> WORK INSTRUCTIONS: Which entries contain the word "perform"? Gather every such line and copy it.

> GIVEN INFORMATION:
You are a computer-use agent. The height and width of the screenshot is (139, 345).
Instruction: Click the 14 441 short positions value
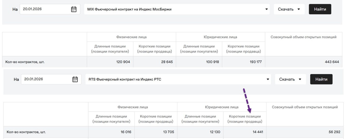coord(257,132)
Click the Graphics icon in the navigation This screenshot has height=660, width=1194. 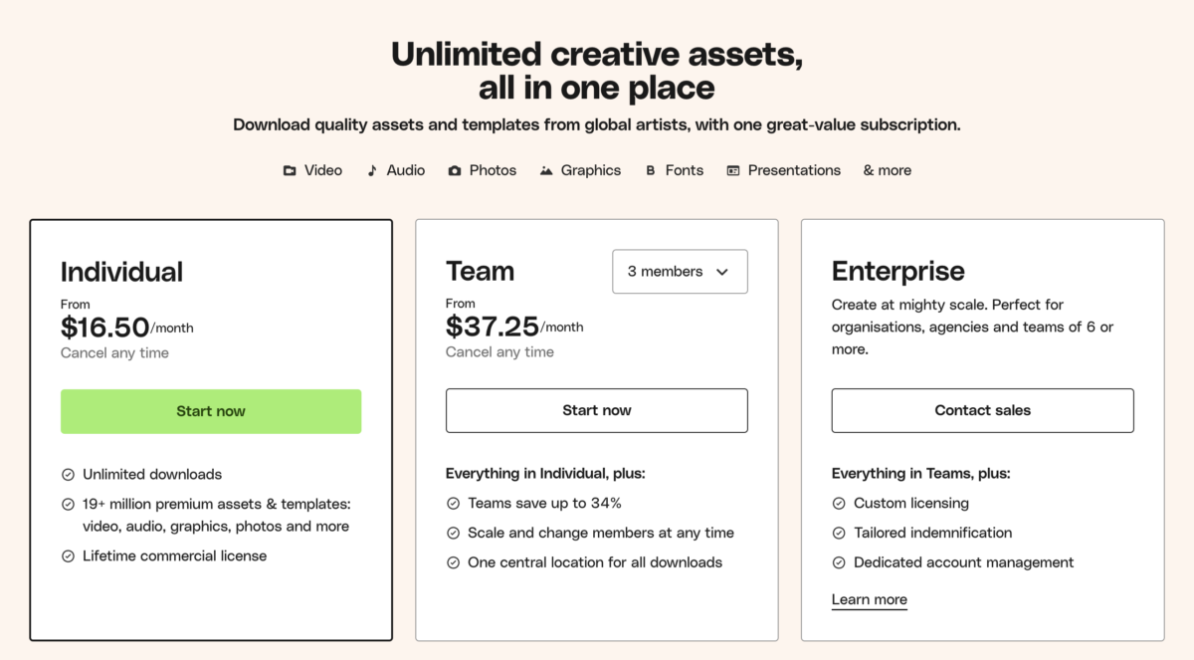click(x=545, y=170)
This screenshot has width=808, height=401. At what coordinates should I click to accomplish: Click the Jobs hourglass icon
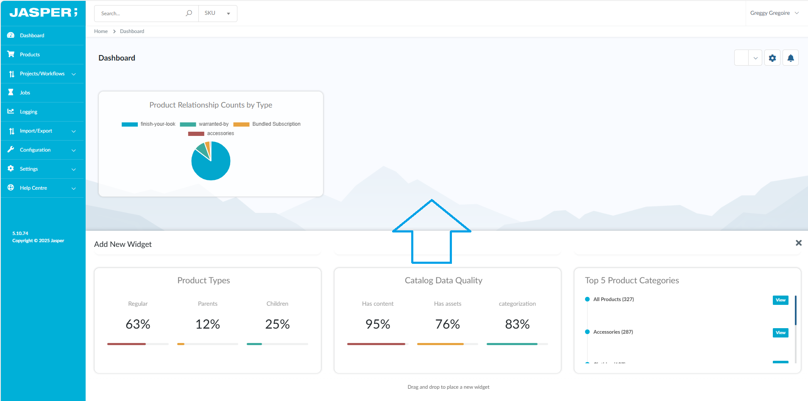click(11, 92)
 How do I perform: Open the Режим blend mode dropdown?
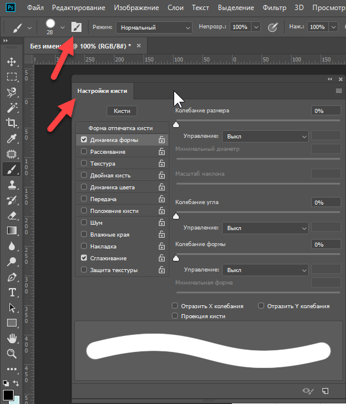[x=154, y=27]

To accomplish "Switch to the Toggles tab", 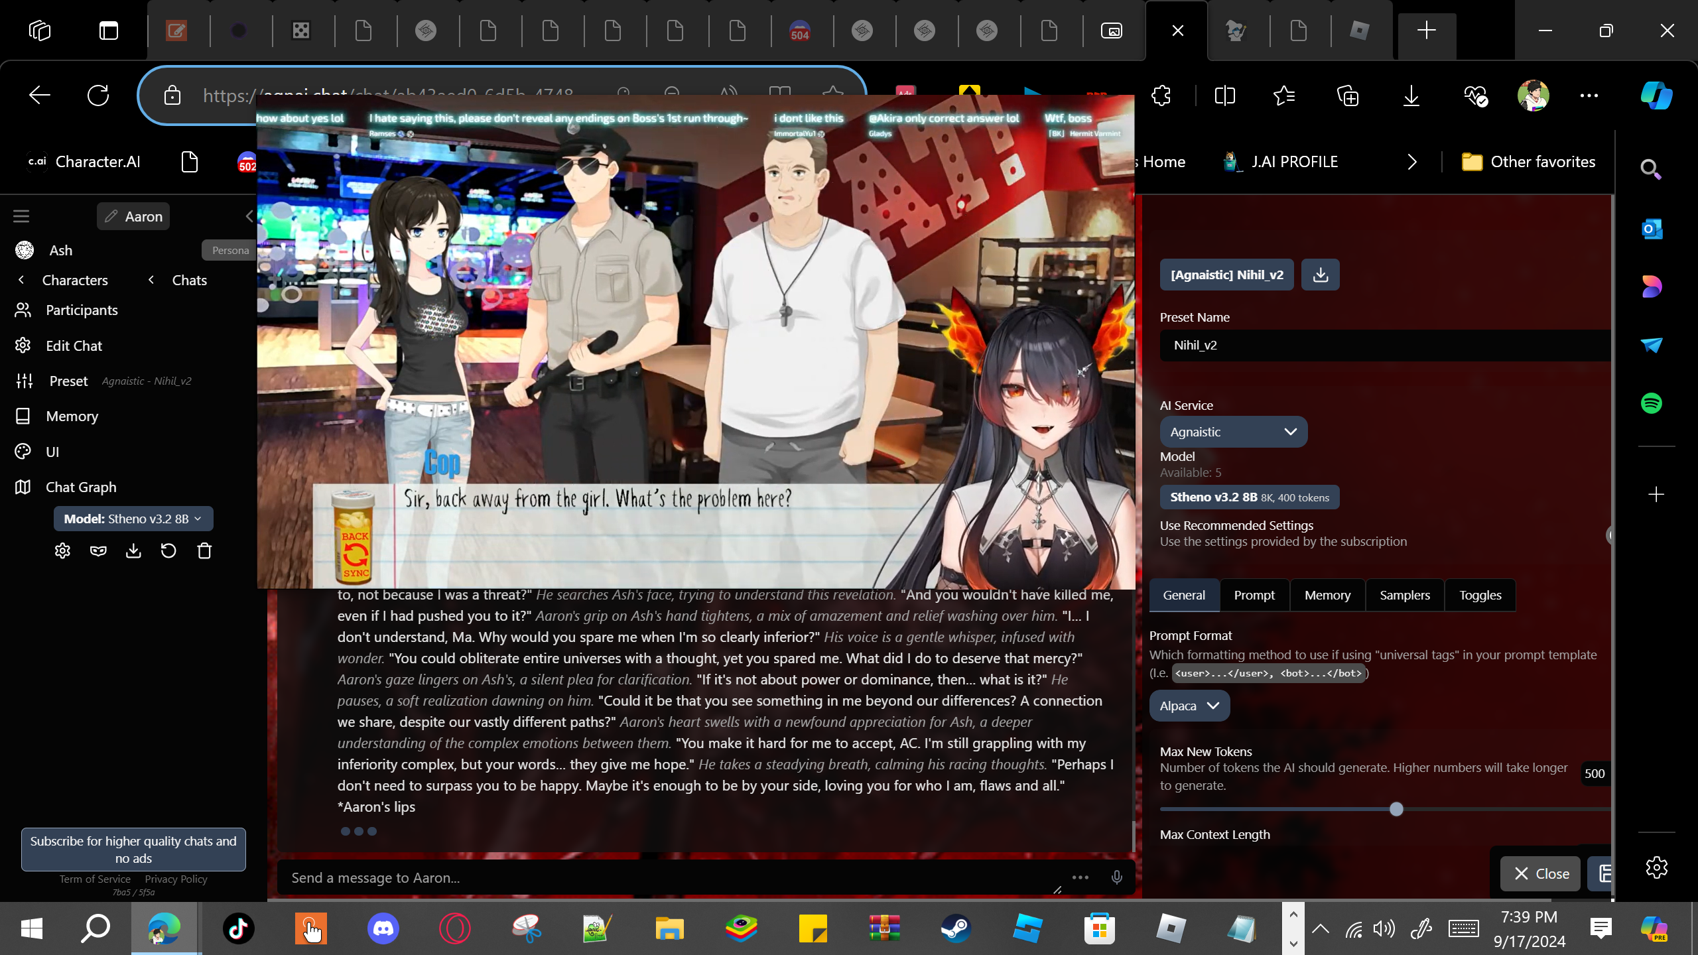I will 1480,595.
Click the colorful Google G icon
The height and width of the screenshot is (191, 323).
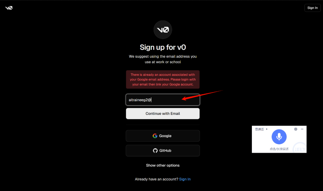(155, 136)
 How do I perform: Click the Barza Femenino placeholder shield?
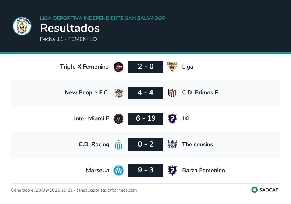(x=172, y=171)
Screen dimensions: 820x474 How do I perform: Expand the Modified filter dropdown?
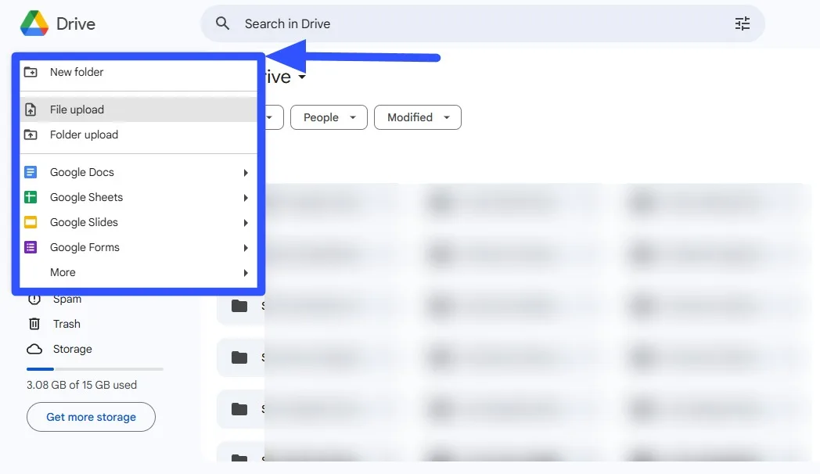pos(417,117)
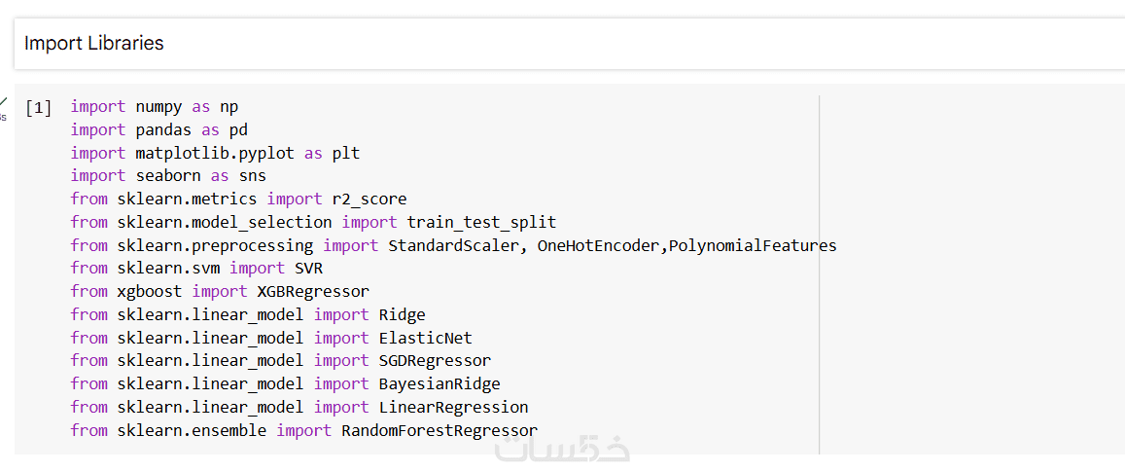Click train_test_split in the code
This screenshot has height=472, width=1125.
tap(481, 222)
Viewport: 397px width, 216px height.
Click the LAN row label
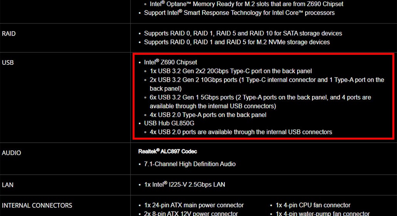point(8,185)
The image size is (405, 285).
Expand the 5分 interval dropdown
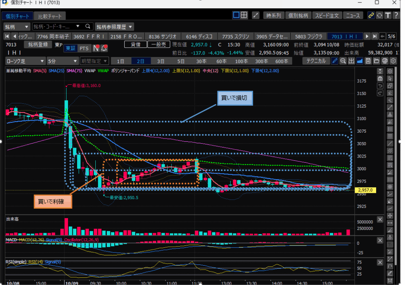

> EXERCISE ANSWER:
 How do I perform: Open the Режим blend mode dropdown?
 How do I perform: Click the Barza Femenino placeholder shield?
Screen dimensions: 820x474 How do I perform: Expand the Modified filter dropdown?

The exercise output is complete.